Owen Paterson, the former UK Environment Secretary, has revealed that dropping proposals for an ivory ban in the 2017 Conservative manifesto contributed to the drubbing the Conservative Party received in the last general election.
During Monday nights second reading of the Ivory Bill, Paterson told Parliament that he and Lord Hague “came up with a text” following discussions with antiques traders and NGOs such as Stop Ivory and Tusk.
He then read out the omitted text: “In response to overwhelming international opinion … we will proceed with our commitment to introduce tighter legislation to close the domestic ivory market with appropriate exemptions covering objects of artistic, cultural and historical significance.
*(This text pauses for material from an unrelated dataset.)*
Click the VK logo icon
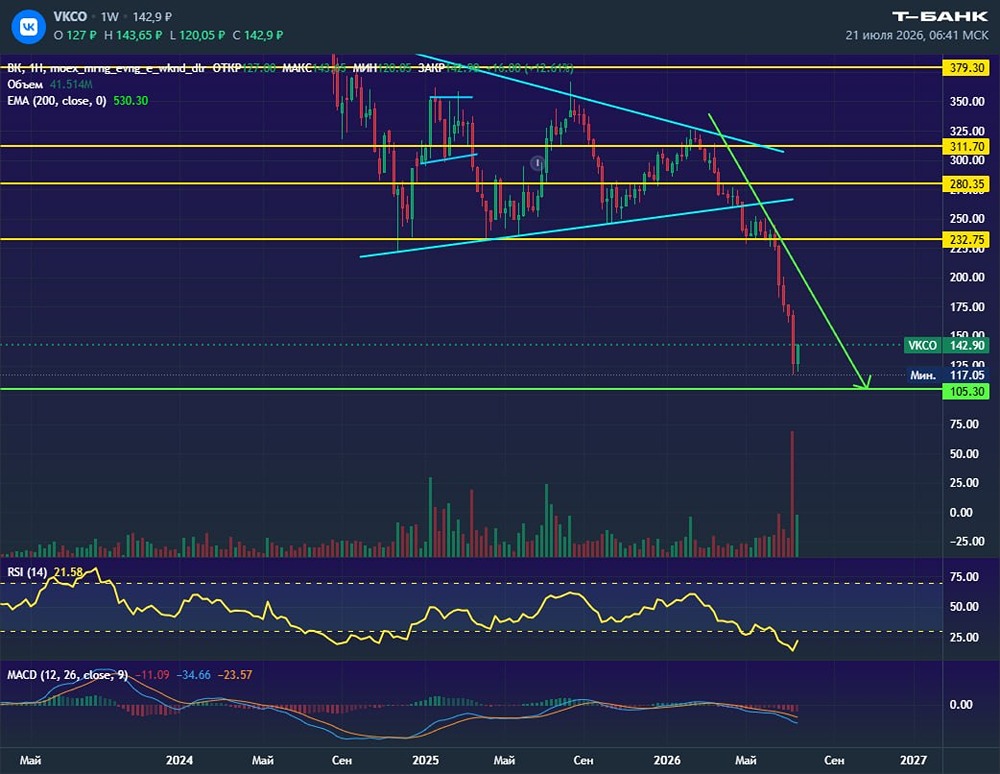This screenshot has width=1000, height=774. point(29,27)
We will further commit to support the range states of species impacted by illegal wildlife trade, in particular for elephants, rhinos and tigers and will continue to oppose any call for resumption in trade of products from these species.”
Paterson then told MPs: “When we see the number of people who have signed the petition and who have reacted, we see that had that been in our manifesto, the result of the election a year ago might have been different.”
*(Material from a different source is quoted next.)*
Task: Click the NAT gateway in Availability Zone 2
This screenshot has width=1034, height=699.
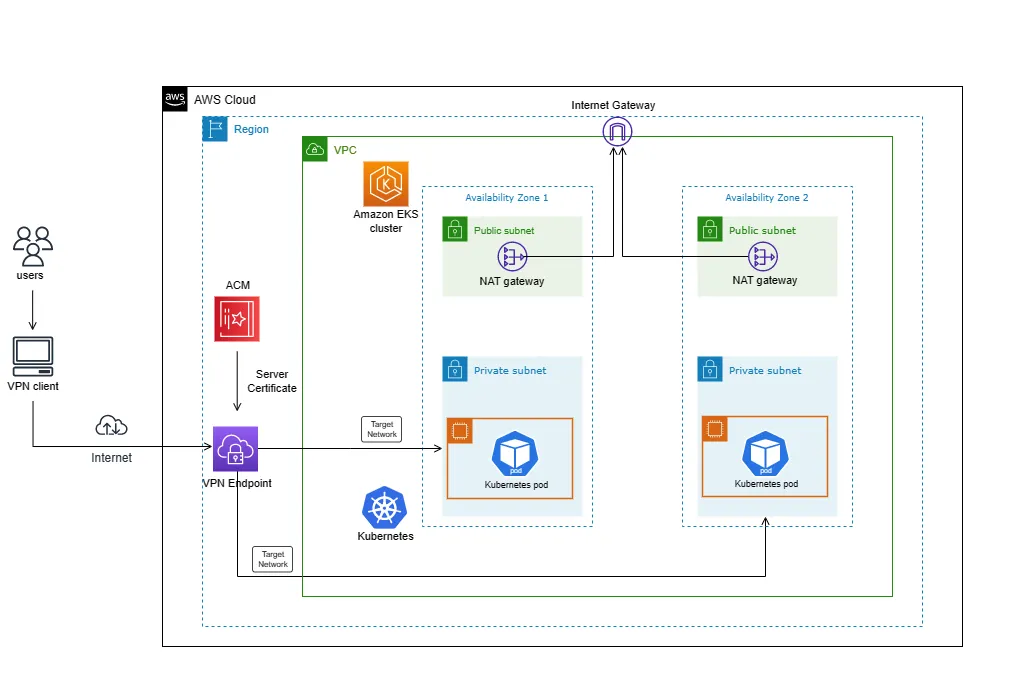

Environment Secretary Michael Gove added: “The Bill gives us in the United Kingdom an opportunity to play our part and to show leadership.”
Theresa May’s failure to promise an ivory ban proved to be the most shared story about the Conservative manifesto, seemingly all the more bizarre when you consider she offered a free vote on the fox hunting ban.
When senior Tories realised the scale of the backlash on ivory, they took measures to reintroduce a ban this year.